O aprendiz que já completou 18 anos pode estar sujeito às regras gerais aplicáveis ao trabalho noturno, desde que a jornada esteja de acordo com o contrato de aprendizagem e com a legislação trabalhista.

A empresa também deve garantir que as atividades continuem compatíveis com a finalidade de formação profissional do contrato.

Idade do aprendiz Trabalho noturno
Menor de 18 anos Não permitido
Maior de 18 anos Pode depender das regras aplicáveis

A empresa pode mudar o horário do aprendiz?

A empresa deve organizar a jornada conforme o contrato de aprendizagem e não pode alterar os horários de forma que prejudique os estudos ou ultrapasse os limites legais.

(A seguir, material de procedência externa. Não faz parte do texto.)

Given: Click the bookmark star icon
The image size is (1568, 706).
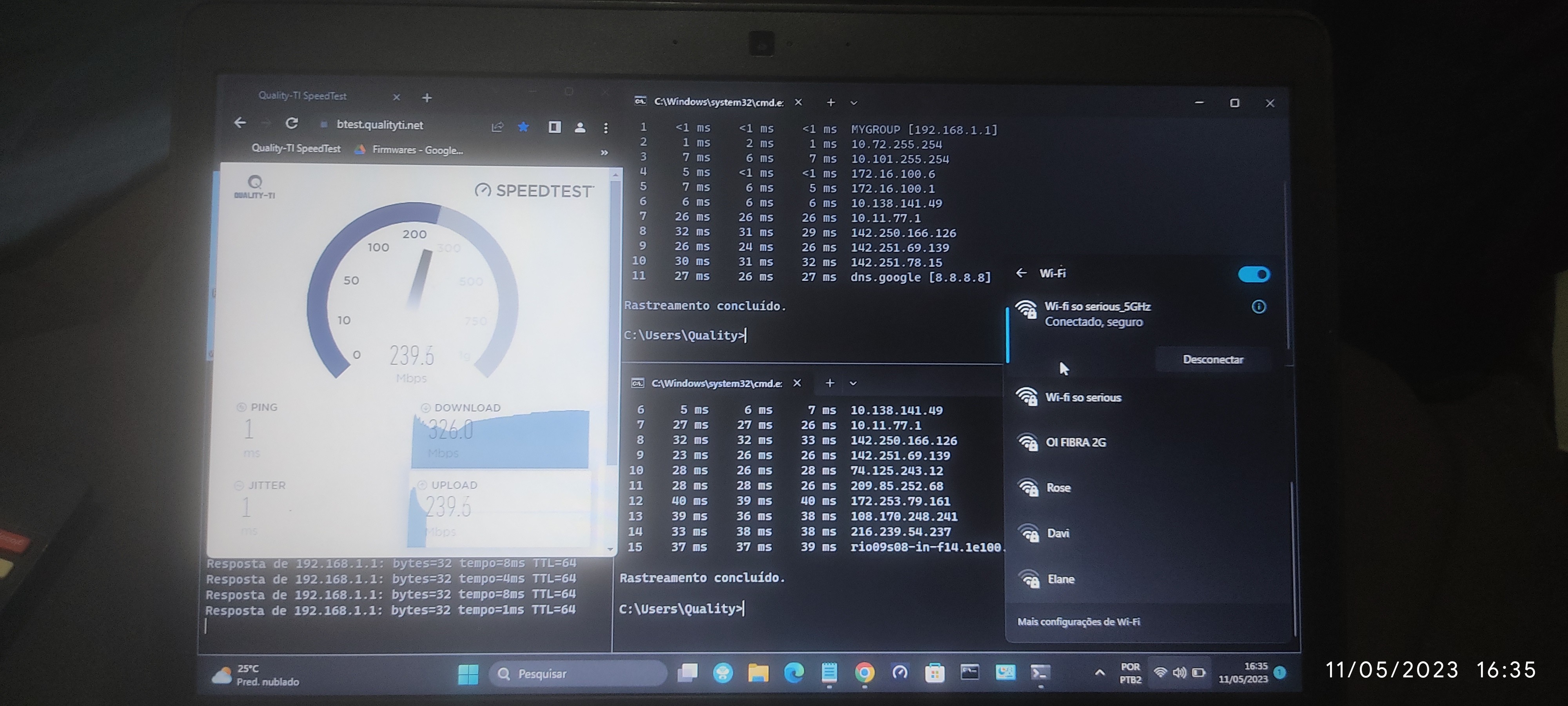Looking at the screenshot, I should tap(523, 127).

Mudanças frequentes de horário devem ser avaliadas para garantir que o objetivo do programa continue sendo a capacitação profissional.

Importante: o contrato de aprendizagem deve equilibrar trabalho e formação. O jovem não deve ter sua educação prejudicada por causa da atividade profissional.

O que fazer se o aprendiz for obrigado a trabalhar à noite?

Caso a empresa exija uma jornada noturna irregular, o aprendiz pode buscar orientação com:

  • a entidade responsável pelo curso de aprendizagem;
  • responsáveis pelo acompanhamento do programa;
  • órgãos de fiscalização trabalhista.

⚠️ Atenção: o Jovem Aprendiz não deve ser colocado em uma rotina que prejudique seus estudos, descanso ou desenvolvimento profissional.